▸ **Instruction**: Can you format the entries below as a Markdown table with the columns "Row" and "Line", starting at the line that contains "Given: Open the Susan Tailor shop icon" and ending at the line that contains "(x=679, y=956)"? Number each row and leave out any blank lines.

-- start of Record excerpts --

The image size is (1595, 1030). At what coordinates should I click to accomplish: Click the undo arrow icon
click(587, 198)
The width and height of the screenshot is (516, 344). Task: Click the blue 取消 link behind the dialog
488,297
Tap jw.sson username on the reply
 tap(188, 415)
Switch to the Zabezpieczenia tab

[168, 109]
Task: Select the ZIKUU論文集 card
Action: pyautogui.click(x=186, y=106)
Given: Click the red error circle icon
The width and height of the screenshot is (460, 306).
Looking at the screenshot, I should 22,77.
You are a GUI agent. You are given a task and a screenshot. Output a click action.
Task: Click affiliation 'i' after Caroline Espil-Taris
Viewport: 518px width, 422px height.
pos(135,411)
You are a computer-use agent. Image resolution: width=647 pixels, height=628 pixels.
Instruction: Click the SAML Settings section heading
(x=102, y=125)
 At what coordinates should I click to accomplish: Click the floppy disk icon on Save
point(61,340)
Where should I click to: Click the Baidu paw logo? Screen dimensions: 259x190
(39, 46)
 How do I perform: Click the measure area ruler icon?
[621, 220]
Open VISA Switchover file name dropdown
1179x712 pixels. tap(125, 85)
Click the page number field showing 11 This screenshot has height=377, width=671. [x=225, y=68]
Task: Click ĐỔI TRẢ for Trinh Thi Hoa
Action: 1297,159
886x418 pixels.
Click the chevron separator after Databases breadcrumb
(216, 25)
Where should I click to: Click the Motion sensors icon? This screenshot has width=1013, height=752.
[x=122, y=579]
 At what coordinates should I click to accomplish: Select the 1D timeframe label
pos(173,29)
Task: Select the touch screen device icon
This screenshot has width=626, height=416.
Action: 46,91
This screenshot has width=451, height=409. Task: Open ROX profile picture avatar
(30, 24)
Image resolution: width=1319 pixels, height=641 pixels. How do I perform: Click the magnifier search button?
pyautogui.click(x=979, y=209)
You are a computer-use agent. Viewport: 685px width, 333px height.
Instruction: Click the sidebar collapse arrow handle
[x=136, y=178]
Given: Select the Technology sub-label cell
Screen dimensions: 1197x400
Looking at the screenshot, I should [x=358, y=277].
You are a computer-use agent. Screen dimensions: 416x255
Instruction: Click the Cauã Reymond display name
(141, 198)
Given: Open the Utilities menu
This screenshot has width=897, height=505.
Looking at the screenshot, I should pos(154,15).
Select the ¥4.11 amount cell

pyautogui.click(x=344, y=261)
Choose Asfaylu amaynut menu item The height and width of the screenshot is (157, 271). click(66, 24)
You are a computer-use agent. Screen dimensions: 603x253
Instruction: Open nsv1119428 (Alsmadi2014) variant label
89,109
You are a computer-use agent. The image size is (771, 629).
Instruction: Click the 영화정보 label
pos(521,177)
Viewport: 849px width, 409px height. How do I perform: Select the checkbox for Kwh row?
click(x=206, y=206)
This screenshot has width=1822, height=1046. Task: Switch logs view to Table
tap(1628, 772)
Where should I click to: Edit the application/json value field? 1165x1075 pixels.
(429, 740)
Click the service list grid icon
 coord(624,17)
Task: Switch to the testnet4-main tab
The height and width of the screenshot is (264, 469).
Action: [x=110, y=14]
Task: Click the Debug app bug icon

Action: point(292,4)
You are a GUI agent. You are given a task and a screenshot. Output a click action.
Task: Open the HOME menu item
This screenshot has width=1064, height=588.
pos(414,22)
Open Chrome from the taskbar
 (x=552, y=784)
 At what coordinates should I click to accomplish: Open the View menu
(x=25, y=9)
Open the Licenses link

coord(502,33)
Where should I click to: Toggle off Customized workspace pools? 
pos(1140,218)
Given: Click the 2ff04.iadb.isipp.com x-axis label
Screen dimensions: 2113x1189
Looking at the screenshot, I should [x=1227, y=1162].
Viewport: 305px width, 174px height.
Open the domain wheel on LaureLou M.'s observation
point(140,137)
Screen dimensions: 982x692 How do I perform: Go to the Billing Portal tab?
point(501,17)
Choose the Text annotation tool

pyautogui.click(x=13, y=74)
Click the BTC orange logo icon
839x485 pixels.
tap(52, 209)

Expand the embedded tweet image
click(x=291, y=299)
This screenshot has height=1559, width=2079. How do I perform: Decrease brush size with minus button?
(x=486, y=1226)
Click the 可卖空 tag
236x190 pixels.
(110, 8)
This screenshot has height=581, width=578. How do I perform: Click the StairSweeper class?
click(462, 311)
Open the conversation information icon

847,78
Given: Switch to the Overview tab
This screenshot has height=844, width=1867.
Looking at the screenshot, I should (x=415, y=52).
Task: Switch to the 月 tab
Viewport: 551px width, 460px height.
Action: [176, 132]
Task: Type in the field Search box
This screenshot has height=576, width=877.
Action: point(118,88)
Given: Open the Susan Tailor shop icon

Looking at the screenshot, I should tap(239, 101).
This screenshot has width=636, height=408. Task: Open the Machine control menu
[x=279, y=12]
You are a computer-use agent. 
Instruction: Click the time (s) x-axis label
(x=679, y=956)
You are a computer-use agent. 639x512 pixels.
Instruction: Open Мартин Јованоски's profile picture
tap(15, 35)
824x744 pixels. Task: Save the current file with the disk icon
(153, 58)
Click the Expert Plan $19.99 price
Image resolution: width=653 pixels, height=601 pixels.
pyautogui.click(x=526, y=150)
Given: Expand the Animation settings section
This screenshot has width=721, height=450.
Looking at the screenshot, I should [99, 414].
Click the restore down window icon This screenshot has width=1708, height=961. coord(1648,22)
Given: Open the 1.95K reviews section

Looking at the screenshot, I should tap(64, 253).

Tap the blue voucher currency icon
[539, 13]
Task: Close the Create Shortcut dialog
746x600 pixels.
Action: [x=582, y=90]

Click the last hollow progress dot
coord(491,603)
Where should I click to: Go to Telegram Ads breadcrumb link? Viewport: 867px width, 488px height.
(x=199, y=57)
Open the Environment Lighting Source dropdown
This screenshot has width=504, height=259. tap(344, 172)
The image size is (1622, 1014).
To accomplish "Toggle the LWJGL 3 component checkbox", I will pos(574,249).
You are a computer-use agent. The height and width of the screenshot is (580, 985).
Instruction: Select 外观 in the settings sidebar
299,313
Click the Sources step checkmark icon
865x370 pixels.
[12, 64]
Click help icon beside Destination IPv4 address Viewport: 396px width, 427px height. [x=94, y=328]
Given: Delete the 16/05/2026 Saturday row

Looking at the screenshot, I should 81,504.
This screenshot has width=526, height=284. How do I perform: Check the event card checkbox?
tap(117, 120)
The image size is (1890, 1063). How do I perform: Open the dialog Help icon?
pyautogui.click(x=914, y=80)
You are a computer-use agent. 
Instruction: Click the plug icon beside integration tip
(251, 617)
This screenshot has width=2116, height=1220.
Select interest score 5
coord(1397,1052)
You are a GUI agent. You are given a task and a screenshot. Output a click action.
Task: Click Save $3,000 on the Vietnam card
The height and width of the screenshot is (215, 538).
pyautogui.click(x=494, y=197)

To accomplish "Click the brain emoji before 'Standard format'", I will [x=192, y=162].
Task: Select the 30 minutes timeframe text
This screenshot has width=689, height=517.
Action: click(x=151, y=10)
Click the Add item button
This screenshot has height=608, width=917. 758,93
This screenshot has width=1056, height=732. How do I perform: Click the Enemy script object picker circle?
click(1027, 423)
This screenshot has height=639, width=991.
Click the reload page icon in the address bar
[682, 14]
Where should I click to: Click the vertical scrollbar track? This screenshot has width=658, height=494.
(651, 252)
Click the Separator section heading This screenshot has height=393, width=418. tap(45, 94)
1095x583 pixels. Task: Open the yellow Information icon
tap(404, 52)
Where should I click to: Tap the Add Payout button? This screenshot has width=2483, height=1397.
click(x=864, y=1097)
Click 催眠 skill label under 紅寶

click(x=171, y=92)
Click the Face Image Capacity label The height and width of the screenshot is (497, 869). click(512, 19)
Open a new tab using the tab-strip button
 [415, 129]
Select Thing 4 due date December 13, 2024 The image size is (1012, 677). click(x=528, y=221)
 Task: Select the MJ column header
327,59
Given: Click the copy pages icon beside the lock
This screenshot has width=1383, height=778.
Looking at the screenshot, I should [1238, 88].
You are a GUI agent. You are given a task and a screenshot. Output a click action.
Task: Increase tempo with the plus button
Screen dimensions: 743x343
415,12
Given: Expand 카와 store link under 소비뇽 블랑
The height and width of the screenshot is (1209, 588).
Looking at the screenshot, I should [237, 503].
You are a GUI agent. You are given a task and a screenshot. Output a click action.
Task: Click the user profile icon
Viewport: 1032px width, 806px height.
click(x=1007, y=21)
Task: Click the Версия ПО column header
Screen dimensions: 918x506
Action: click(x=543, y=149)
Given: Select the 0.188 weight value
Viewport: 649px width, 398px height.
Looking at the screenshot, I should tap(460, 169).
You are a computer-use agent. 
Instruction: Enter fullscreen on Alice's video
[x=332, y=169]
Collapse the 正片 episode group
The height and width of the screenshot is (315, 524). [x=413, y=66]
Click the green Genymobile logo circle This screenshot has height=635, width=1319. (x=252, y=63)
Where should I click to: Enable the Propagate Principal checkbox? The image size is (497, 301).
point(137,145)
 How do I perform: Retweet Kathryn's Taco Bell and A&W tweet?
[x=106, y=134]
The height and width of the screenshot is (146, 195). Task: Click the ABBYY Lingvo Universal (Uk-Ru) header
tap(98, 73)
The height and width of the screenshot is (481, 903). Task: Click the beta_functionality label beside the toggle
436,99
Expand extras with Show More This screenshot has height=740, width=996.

-- end of Record excerpts --

▸ **Final result**:
| Row | Line |
|---|---|
| 1 | Given: Open the Susan Tailor shop icon |
| 2 | Looking at the screenshot, I should tap(239, 101). |
| 3 | This screenshot has width=636, height=408. Task: Open the Machine control menu |
| 4 | [x=279, y=12] |
| 5 | You are a computer-use agent.  |
| 6 | Instruction: Click the time (s) x-axis label |
| 7 | (x=679, y=956) |